Choosing sunglasses that really do protect your eyes

Factor 50 suntan lotion, check. Towels, check. Hats, SPF lip balm, 100 percent UV protected clothing, bathing suits, and parasol, check, check, check.

And don’t forget plenty of water, hydration salts, first aid kit, fruit, snacks, and last but not least, a pair of high-quality sunglasses.

We associate all these things with a holiday abroad and a long, sizzling day at the beach. But really, many of them — okay, maybe not the parasol —  could be useful on even cloudy days in London.

It may be a tad excessive to carry around a bag stuffed with supplies for sunburn and heatstroke while strolling through Marylebone in Spring. But you would do your health, and particularly your eyes, a favour, by keeping things like water, lip balm, and, crucially, a great pair of sunnies on hand whenever the temperature gets up.

But that begs the question, what qualifies as the perfect pair of shades? Is it enough that they’re a designer brand and look cool with an incredibly dark tint? Or do they need to meet certain requirements and be of a particular size, shape, colour, and even style?

Those are a few of the things we’re going to find out in this article as we explore how you can choose sunglasses that really do protect your eyes. 

1. Ultraviolet can be ultra dangerous

If your sunglasses do one thing, you want to make sure they block 99-100 percent of UV rays.

Ultraviolet rays sit on the high end of the spectrum of electromagnetic radiation, just below X-rays. They’ve been linked to everything from skin cancer and cataracts to macular degeneration and photokeratitis.

Ensuring your shades block the vast majority of ultraviolet radiation means you protect your eyes from UVA, UVB, and UVC rays, which are all known for their uniquely damaging effects on both the eyes and skin.

2. Grandma always knows best

A big hat and sunglasses might sound like advice your grandma would give you, but it couldn’t be more accurate.

That’s because the skin around the eyes is the thinnest and most fragile on the face, not to mention it’s under the strain of 22 muscles and 10,000 blinks a day.

Yep, grandma knows best. A whopping 90 percent of premature ageing around the eyes is caused by UV damage. So, if you want to still look good when you’re her age, forget what’s trendy and cover up with a wide-brimmed hat and wrap-around or oversized shades.

3. A polarising position on polarised lenses

While UV blocking shades protect the eyes and the sensitive tissue around them, polarised lenses reduce glare that bounces off surfaces like asphalt, water, snow, so you can comfortably see what’s in front of you.

While polarised lenses are not a must (no matter what the salesperson says), they may help in reducing eye strain and stop you squinting in the sun all the time.

4. Darker is not always better

Even though you would think so, darker lenses aren’t necessarily better for your eyes — or your street cred — than other, lighter tinted sunglasses.

In fact, they can actually be worse, as by making the world around you darker, they cause your pupils to dilate and thus let in even more radiation.

Lenses with coloured tints like green, amber, or grey can be useful for sportspeople, for example, as they increase contrast.

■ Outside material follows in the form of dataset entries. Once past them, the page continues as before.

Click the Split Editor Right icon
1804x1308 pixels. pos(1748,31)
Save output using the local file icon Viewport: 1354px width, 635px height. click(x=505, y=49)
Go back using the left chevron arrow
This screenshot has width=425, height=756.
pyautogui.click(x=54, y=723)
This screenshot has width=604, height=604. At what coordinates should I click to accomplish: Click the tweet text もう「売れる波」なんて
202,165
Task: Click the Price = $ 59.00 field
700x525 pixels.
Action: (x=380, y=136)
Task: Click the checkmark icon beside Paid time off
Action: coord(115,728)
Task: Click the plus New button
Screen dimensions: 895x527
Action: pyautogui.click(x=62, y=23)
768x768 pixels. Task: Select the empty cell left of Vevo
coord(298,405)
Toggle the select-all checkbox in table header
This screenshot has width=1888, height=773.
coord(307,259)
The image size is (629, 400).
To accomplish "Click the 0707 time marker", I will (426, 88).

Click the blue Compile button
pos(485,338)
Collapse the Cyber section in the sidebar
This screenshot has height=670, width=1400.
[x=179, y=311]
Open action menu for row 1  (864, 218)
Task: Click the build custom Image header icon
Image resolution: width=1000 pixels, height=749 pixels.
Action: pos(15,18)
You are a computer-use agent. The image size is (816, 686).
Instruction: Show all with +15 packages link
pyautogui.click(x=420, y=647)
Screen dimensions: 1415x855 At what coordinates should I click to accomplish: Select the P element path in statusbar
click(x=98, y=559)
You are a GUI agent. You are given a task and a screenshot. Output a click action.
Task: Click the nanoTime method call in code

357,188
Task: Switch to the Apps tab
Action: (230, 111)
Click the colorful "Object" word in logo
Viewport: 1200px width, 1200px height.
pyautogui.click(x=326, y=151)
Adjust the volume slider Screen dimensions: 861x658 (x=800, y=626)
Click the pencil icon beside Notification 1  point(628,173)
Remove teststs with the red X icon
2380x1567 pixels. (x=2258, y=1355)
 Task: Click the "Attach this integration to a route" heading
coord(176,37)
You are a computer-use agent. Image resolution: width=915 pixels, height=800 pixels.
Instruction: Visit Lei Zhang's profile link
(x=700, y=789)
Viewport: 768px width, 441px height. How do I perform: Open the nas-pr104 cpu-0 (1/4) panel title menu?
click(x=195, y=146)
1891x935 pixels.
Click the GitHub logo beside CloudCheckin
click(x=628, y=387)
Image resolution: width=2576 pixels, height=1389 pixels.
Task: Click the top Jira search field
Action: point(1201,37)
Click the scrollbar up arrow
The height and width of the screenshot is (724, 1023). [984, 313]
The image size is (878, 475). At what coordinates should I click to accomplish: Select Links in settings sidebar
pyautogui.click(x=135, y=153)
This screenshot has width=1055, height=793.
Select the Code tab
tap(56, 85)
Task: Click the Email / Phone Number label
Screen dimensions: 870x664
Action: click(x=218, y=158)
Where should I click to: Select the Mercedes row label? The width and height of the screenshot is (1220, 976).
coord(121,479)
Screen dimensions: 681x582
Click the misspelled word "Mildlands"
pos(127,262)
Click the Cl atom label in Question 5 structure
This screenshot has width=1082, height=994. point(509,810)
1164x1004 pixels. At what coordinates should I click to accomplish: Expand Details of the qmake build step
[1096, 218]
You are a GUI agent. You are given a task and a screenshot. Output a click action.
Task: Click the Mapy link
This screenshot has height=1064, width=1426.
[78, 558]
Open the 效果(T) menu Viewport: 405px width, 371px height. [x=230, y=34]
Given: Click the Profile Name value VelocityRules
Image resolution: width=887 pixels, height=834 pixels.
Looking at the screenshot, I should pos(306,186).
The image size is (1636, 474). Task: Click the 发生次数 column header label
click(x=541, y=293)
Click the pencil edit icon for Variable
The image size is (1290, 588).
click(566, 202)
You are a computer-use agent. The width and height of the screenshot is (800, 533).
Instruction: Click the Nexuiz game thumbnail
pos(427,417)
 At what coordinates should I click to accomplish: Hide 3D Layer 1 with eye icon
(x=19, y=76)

But again, they’re not any better at protecting your eyes unless they have adequate UV protection.

5. Shades are not just seasonal

Up there with myths like you can’t get sunburnt through windows and breakfast is the most important meal of the day is the idea that if it’s cool or cloudy outside, you don’t need to cover up from the sun.

The reality is, however, that up to 80 percent of the sun’s UV rays can pass through clouds, causing many people to suffer serious burns and UV damage even on overcast days.

Keep your eyes behind shades and on the UV index forecast on the Met Office website to ensure you’re adequately covered up on days of strong UV radiation. And if you’re planning a ski holiday, remember that snow can reflect UV rays and the higher the altitude, the greater the exposure. 

The main takeaway is that shades are not just a timeworn fashion statement; they’re a sign that looking after your eyes is of the utmost importance. Still, there’s no excuse to wear them indoors at parties, cafes, or long after the sun has gone down. Sorry, we’re all up for shades to protect your peepers from the suns rays, but that’s just not cool.